What is making me question this is that I found a .conf slide deck that mentioned all three of these apps. What has been your experience with using these? Is there more overlap than unique features that one isn't as useful, or are they all fairly useful at giving us a good picture of our health?
As the Product Manager for DMC, I have a bit of a bias but here is my take:
DMC is the only Splunk Monitoring solution that has the full weight of Splunk Engineering, Sustaining, Support, and Documentation behind it
DMC ships with the product out-of-the box
DMC strives to be comprehensive of all Splunk sub-systems (Search Head Clustering, Forwarders, etc)
DMC has pro-active alerting built in through the Platform Alert mechanism
That said, I love the fact that the platform exposes enough information through logs, metrics, and introspection that the community can build useful views and features for customers that the Splunk product team may not have dreamed up yet. In fact, the DMC product and engineering teams have collaborated with the maintainers of those two Apps for entire sections of DMC and ideas on how to make DMC better. The Indexes and Volumes section of DMC is almost all built with Fire Brigade as inspiration and we've drawn many ideas from Health Check about how to better surface search activity.
As far as I know, it is non-intrusive to have all of them installed so fortunately it is not one or the other if you like certain features of each.
Thanks for the insight. We are just starting off and wanted to get a good feel for what road we will need to go down. We have a strong requirement to show that our Splunk Infrastructure is working so I wanted to get a jump on the right tools.
Each of these is going to come with it's own unique set of benefits.
I am personally a huge fan of Fire Brigade when it comes to managing your data retention policies and troubleshooting a number of index related issues. This has been a really helpful app a number of times for me.

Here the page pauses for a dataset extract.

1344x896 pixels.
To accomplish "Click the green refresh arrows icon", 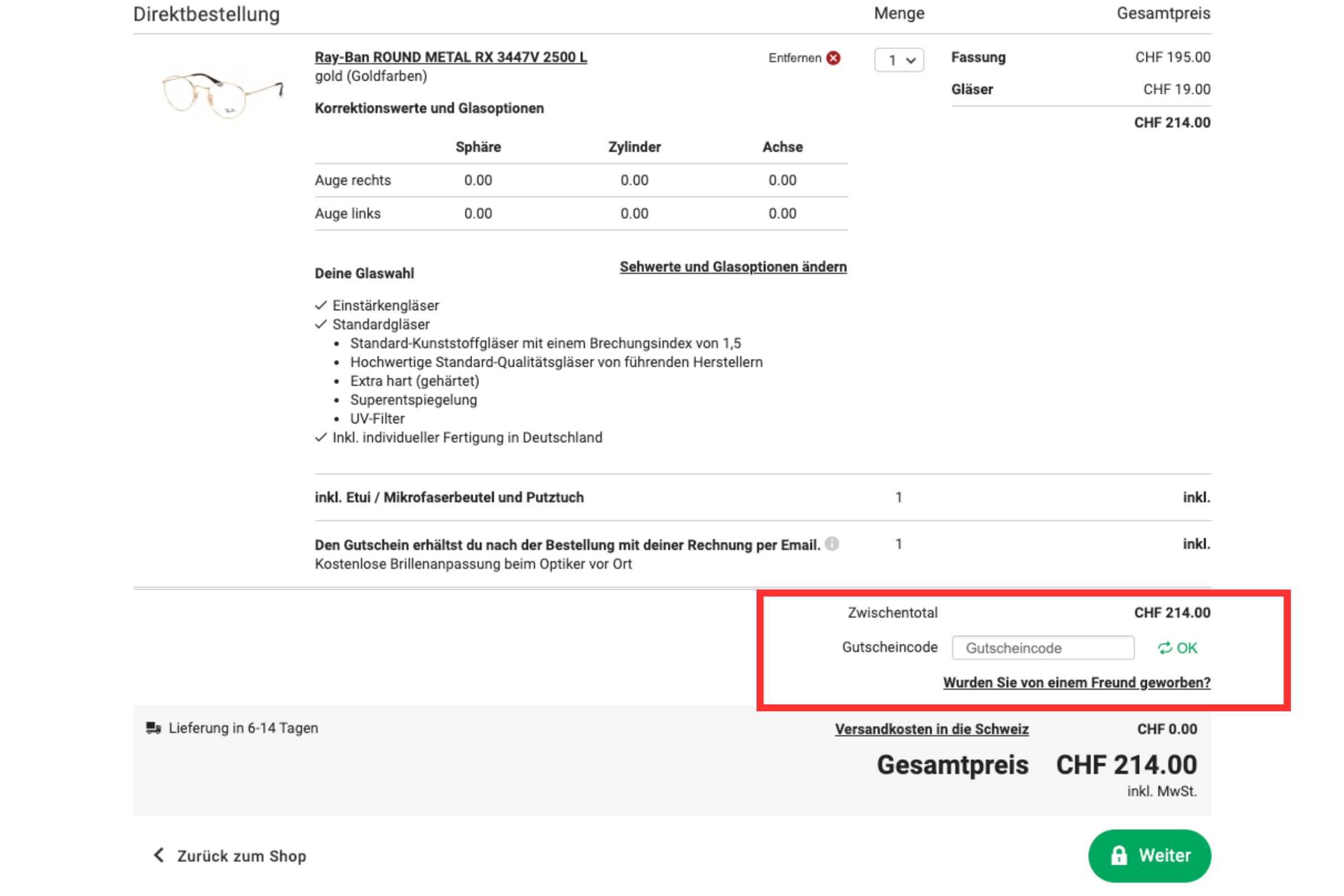I will point(1164,648).
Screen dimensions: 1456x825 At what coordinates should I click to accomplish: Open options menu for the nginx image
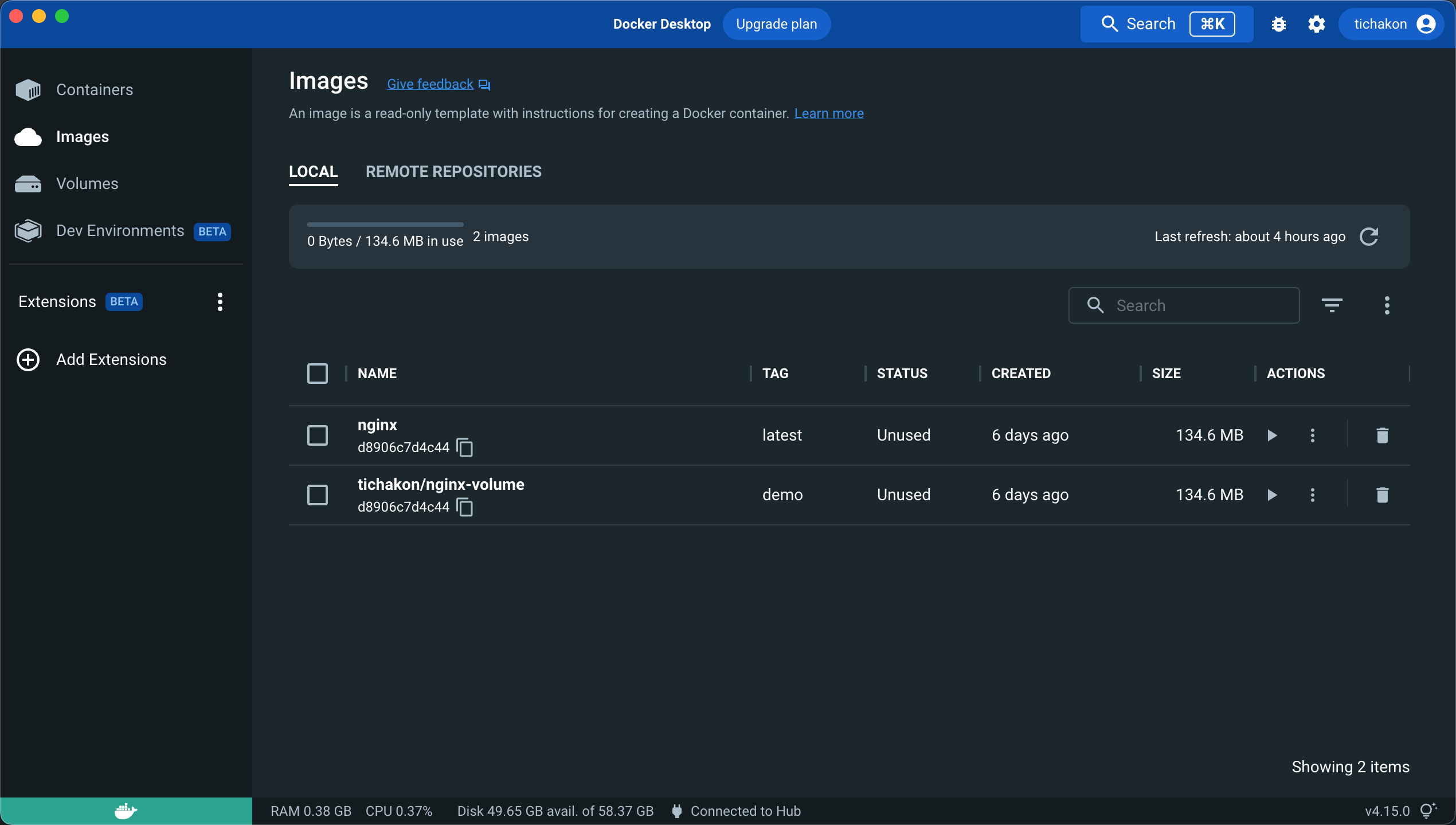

The Distributed Management Console is very useful in giving you a look at indexing rates and various performance related metrics, license usage, topology, and forwarder connections.
Splunk Health Check Overview will give you some good information about search activity and scheduler activity. There may be some overlap between this and the DMC, but it does have it's own unique set of searches and dashboards.
If you were running all 3 of these you'd be able to paint a pretty good picture of your environment.